# Provided text
▽

The Belozersky Bypass Canal (Белозерский канал, Белозерский обводной канал) is a canal around the south-western part of Lake Beloye in Belozersky District of Vologda Oblast in north-western Russia. It connects Kovzha River to Sheksna River, and is part of the Volga–Baltic Waterway. The length of the canal is 66.8 km. The canal passes the town of Belozersk.

The first plans to dig a canal connecting the basins of the Neva and the Volga were developed in 1710 during the reign of Tsar Peter the Great. In the beginning of the 19th century, the system was actually constructed. It was open in 1810 and got the name of the Mariinsky Canal System. In particular, the waterway followed the Sheksna River, Lake Beloye, the Kovzha River, and the canal connected to the Vytegra River. However, Lake Beloye was an inconvenient piece due to frequent dangerous storms, and also because it was too shallow in the area close to the source of the Sheksna. These conditions often caused shipwrecks.

A number of proposals were submitted which aimed at resolving the problems. In particular, construction of artificial islands was suggested. Mercant Stolbikov from Belozersk obtained a concession to tow the boats over the lake in bad weather. These means, however, proved to be inefficient, and Belozersk merchants asked Tsar Alexander I for a permission to build a bypass canal. The permission was obtained and the works started but were never completed.

In 1830s, merchants asked for permission again, and the construction started in 1843. The level of the canal was 13 ft higher than the level of the Sheksna entrance and 6 ft higher than the level of the Kovzha entrance. The construction was completed in 1846.

The eastern entrance to the canal was several kilometers downstream of the village of Krokhino, and thus Krokhino, which was previously one of the main navigation hubs, suddenly was left off the waterway. The population of Belozersk also suffered losses from the opening of the canal, since the boatsman skills and knowledge of the bottom of Lake Beloye were not needed anymore.

Generally, however, the construction of the canal was a great economic success, and by 1870, 70% of the total amount of water goods transportation was along the Mariinsky Canal System. The canal was reconstructed in the 20th century.

△

# Record set
▽

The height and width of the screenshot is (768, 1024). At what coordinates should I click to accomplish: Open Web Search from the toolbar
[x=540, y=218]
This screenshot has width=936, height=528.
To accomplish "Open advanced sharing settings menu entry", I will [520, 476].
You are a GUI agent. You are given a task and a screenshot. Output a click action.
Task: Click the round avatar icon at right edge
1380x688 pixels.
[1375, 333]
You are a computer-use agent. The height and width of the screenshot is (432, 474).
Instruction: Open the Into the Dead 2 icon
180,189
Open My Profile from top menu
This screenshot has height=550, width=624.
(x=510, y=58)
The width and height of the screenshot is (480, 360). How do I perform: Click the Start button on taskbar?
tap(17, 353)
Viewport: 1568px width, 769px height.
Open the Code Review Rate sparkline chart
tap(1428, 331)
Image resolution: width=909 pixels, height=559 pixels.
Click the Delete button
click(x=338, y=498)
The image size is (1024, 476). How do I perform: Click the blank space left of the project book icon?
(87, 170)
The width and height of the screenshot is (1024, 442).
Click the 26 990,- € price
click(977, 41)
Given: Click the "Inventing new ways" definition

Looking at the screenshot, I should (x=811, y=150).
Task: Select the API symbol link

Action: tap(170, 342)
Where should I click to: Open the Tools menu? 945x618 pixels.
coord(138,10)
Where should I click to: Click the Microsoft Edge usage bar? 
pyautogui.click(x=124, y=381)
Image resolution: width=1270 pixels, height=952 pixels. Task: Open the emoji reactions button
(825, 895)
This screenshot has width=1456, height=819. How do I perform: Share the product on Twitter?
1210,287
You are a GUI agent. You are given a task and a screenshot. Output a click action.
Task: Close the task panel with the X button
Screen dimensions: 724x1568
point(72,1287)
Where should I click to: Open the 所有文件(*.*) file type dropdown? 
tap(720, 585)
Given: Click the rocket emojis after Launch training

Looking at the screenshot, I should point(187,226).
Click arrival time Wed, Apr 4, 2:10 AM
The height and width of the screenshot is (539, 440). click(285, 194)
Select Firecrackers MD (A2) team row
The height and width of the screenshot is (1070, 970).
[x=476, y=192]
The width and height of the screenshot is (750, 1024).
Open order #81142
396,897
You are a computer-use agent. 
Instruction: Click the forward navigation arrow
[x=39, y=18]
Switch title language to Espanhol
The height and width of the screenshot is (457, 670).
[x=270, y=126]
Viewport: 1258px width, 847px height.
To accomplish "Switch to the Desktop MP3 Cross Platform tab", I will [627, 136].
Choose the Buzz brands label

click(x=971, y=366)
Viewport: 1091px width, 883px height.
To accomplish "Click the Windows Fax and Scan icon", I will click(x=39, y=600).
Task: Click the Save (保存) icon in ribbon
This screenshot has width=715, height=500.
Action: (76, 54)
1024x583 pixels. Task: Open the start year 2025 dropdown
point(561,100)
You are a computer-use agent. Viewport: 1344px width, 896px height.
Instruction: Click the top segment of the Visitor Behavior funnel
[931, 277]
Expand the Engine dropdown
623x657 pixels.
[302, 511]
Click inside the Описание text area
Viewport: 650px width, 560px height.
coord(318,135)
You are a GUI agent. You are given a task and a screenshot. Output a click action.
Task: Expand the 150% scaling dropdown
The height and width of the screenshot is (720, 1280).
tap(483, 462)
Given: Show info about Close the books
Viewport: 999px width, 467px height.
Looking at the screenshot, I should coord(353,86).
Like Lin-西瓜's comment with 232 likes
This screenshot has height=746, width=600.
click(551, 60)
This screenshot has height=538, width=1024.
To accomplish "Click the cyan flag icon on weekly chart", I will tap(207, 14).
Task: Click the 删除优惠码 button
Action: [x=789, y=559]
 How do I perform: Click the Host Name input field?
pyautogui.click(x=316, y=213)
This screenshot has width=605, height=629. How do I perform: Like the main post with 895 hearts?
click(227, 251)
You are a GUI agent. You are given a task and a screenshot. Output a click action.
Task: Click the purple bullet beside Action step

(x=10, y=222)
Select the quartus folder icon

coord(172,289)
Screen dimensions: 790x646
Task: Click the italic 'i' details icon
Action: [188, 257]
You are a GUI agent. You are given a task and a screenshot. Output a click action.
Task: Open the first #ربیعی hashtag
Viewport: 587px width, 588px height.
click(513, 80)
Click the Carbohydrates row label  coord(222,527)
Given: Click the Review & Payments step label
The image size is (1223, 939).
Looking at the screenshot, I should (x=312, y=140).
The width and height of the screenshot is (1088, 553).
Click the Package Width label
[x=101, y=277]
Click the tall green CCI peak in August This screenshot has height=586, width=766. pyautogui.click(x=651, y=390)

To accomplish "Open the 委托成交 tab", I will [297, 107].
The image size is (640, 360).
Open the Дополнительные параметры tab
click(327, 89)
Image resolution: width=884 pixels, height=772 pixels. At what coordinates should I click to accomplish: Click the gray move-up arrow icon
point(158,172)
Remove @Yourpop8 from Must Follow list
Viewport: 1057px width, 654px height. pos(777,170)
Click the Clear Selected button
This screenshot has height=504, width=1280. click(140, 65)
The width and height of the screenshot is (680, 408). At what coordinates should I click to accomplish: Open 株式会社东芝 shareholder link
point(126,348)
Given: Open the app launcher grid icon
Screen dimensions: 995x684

△

# What needs to be done
Answer these questions using the Belozersky Bypass Canal text.
1. How long is the canal?
2. In what year was the construction that started in 1843 completed?
3. By 1870, what share of the total amount of water goods transportation was along the Mariinsky Canal System?

# Result for this task
1. 66.8 km
2. 1846
3. 70%